See: *Gaso Transport Services (Bus) Ltd v Obene (1990-1994) EA 88; Mulowooza & Brothers Ltd v Shah & Co. Ltd, SCCA No. 26 of 2010;* and *Nicholas Serunkuma Ssewagudde & 2 Others v Namasole Namusoke Namatovu Veronica HCMA No. 1307 of 2016*.
[21] In *Crane Bank Limited (In Liquidation) v Sudhir Ruparelia & Another, SCCA No. 2 of 2021,* it was held by the Supreme Court that if a proposed amendment introduces a new case or new ground of defence, it can be allowed unless it would change the action into one of a substantially different character which could more conveniently be made the subject of a fresh action. As such, it is not every time a proposed amendment introduces a new matter that the amendment should be refused. The test set out above must be applied.

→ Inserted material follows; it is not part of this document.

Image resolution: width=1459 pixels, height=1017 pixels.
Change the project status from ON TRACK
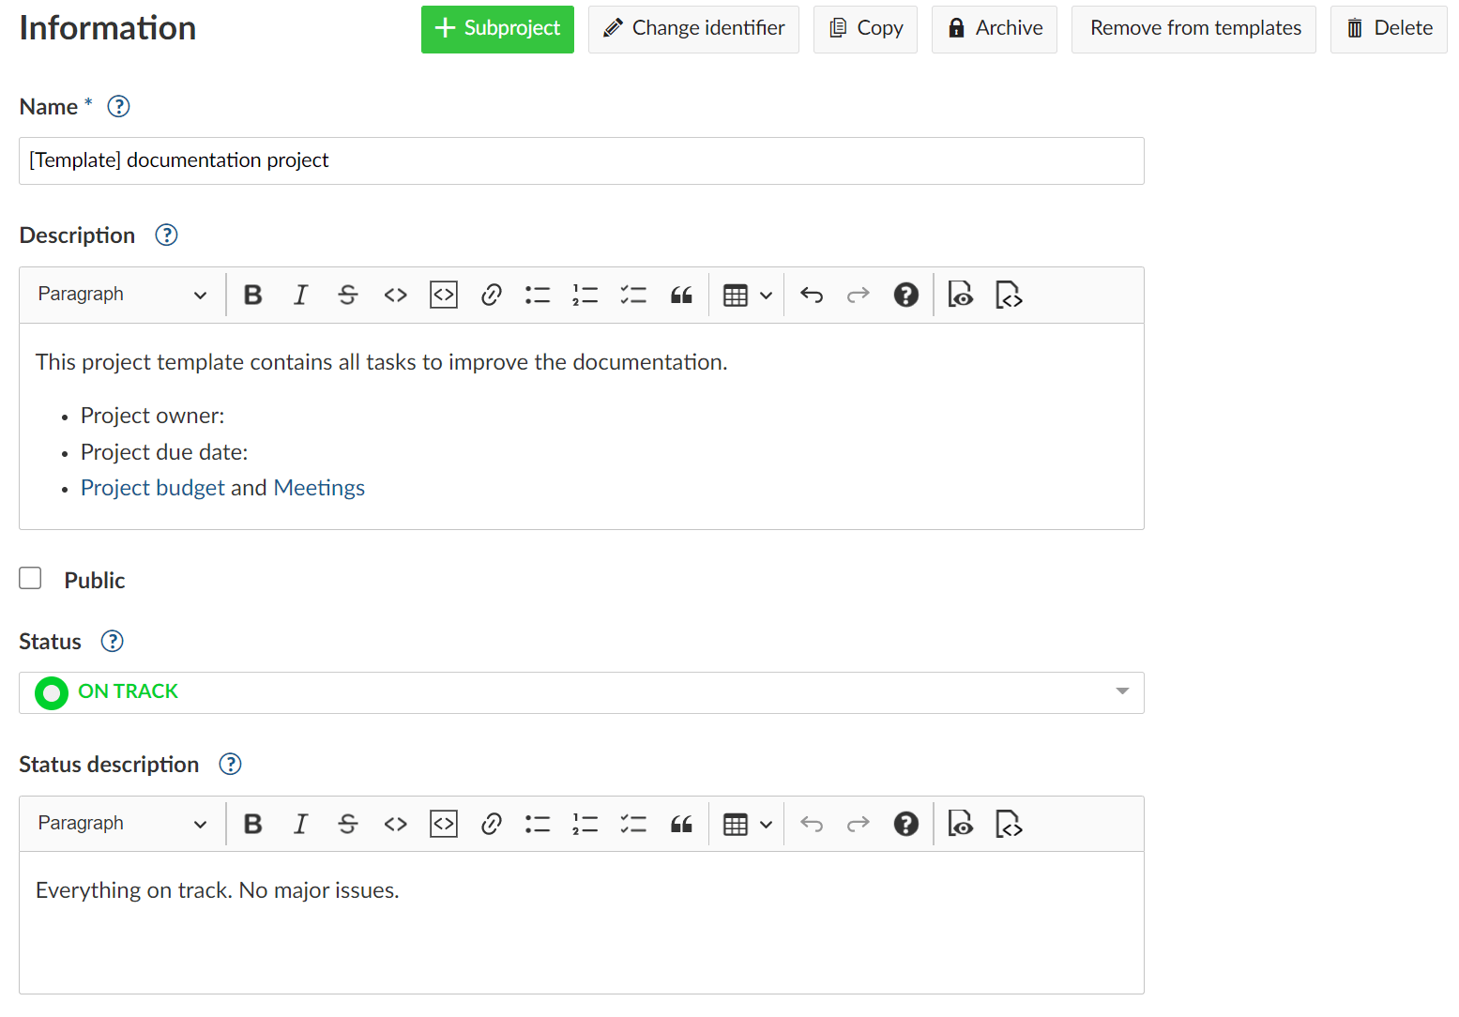click(x=1122, y=692)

[22] On the case before me, the allegation in the petition before the Registrar of Companies was principally that the revocation of the petitioner's (now Respondent's) shareholding was done unlawfully or improperly. In response, it was stated by the Appellant (then Respondent) that the revocation was lawful because it was based on a board resolution that was approved by the members of the company. The Appellant further explained that the revocation was occasioned by the fact that the petitioner had gotten involved in fraud, deceit, misrepresentation and cunning perversion of truth, contrary to the terms of the investment agreement that introduced the petitioner into the company, and also contrary to the Company's Articles of Association. The Appellant claims that in the proposed amendment, they seek to reinforce the answers above by adducing facts intended to do two things; one, to rebut the allegation that the shareholding was unlawfully revoked; and two, to show the how and why the decision was not illegally reached.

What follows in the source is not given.